Computers are very exacting, and they can only ever do what they've been trained for. Software is training, or teaching a computer to perform a task. Already we know they can't be very good at coming up with
actually random numbers, so there's a class of study known as
pseudo random number generators.
Nietzsche says there's no such thing as random, in his determinism theory. Computers use fancy maths to generate random like numbers. Who cares? Anyone that uses SSL, for starters. All real encryption uses random numbers, and this is one of the leading ways to break a cipher. A chain is only as strong as it's weakest link, so let's talk about the concept of random numbers, how to game a string of them, and how to generate something like them in code, since virtually all languages have some type of built in random function.

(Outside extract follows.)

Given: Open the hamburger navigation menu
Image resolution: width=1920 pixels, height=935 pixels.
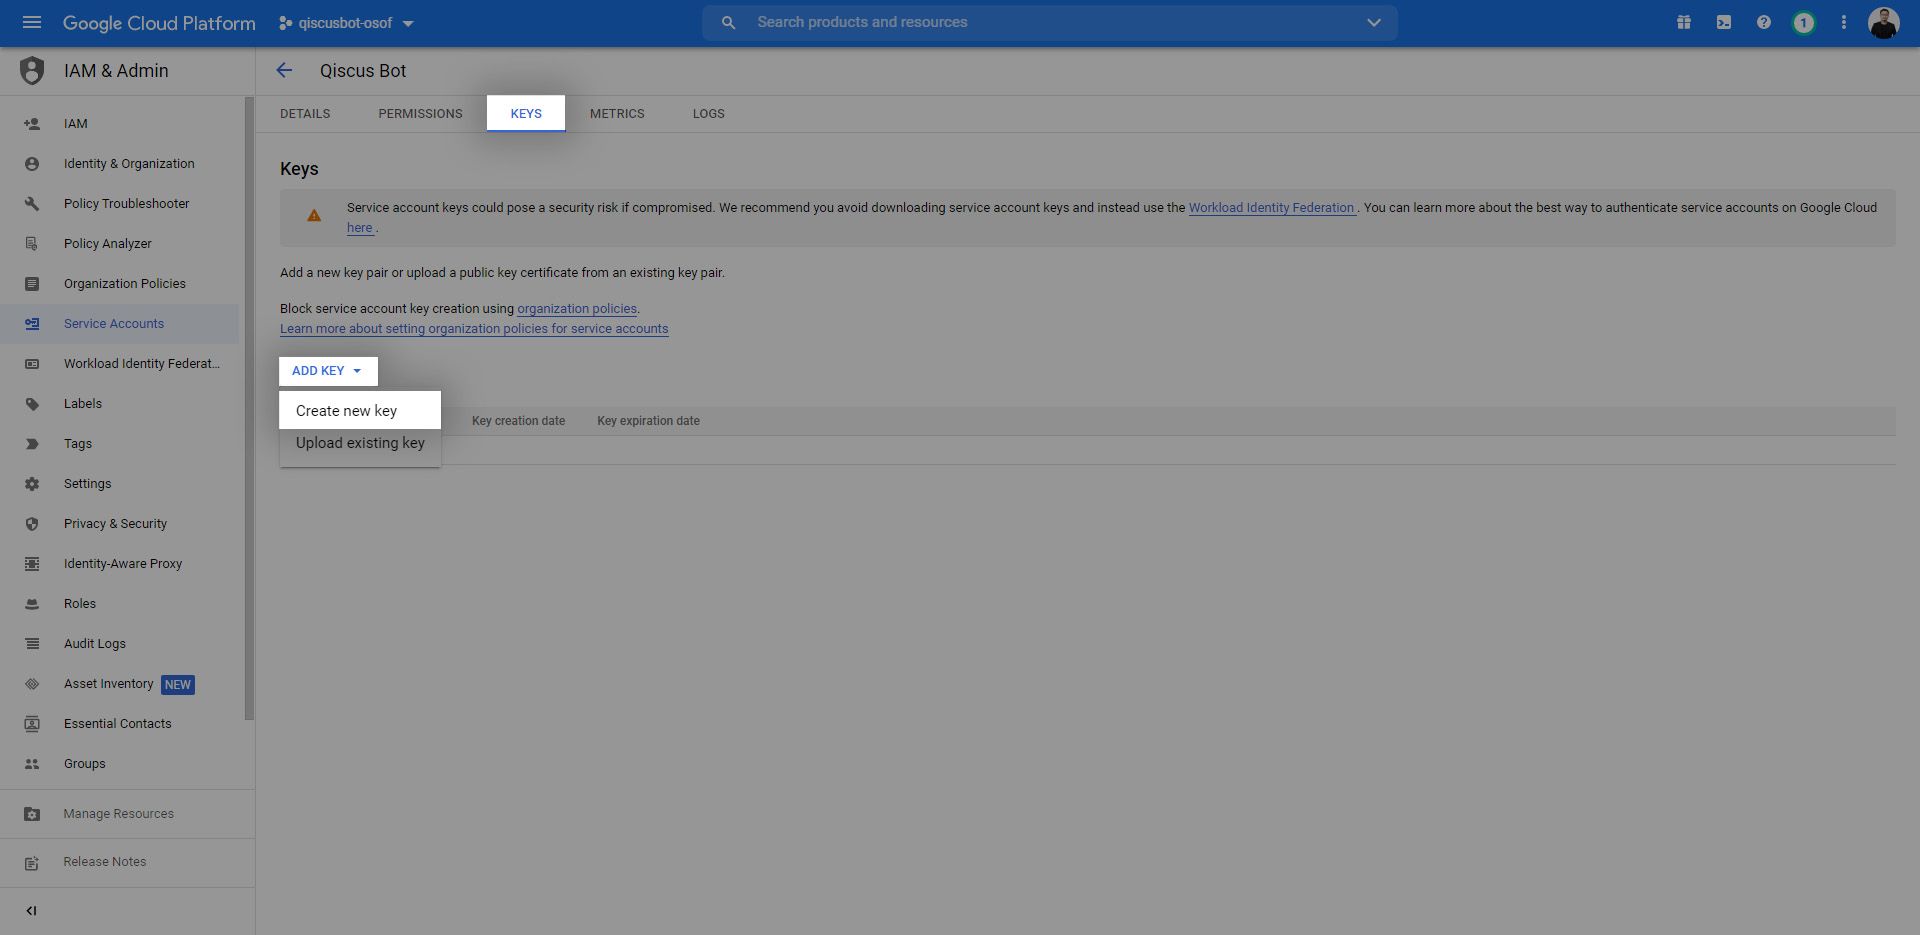Looking at the screenshot, I should (x=32, y=22).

Let's start with SQL. Why would anybody need random in a database? Well, test data for starters, or even disc IO load distribution. This brings us back to Nietzsche and his theory, because good databases (
Oracle, SQL Server) have very smart query optimizers. They need to understand whether a function is
deterministic or not, which is to say it will always return the same value given the same input. If this is true, when you use the function in a SELECT list, it's evaluated once before execution and cached - if it's not true, the function must be evaluated with every record. Think the difference between X + Y and GetTimeAndDate() - the second one isn't
deterministic. It's not random, but it's not predictable given only the inputs.
- SELECT CAST(CAST(newid() AS binary(4)) AS int)
- SELECT rand(cast(cast(newid() as binary(4)) as int)) * cast(cast(newid() as binary(4)) as int)
- SELECT cast(newid() as binary(4)) ^ cast(substring(cast(newid() as binary(4)), 7,4) as int)
- RAND(CAST(NEWID() AS BINARY(6)))
All of these take a globally generated unique identifier (
which is always generated by the Operating System) and hack at it. 1 works, but the output is hard to bind to min and max values. 2 and 3 are more complex variations that will fool SQL Server 2000 but not 2005. The last one is
considered to be deterministic even though it uses the built in random function, because we've given the PNG a
seed. I have no idea how safe these are, and hope somebody else might comment.
There's another concept that needs to be looked at, entropy. Things go from an ordered state (
and computers are highly ordered) and fall into disarray. People try to pull some entropy out of the real world by measuring things that are hard to predict. You could access a file on the network or behind a URL and see how long that takes. The host computer's memory usage or number of active processes, some keystrokes and the time between each of them. Especially when you go and take the least significant digits behind each measurement, this brings us closer to the end goal of as close as we can get to random.
What do you know about the technology and or philosophy of random numbers?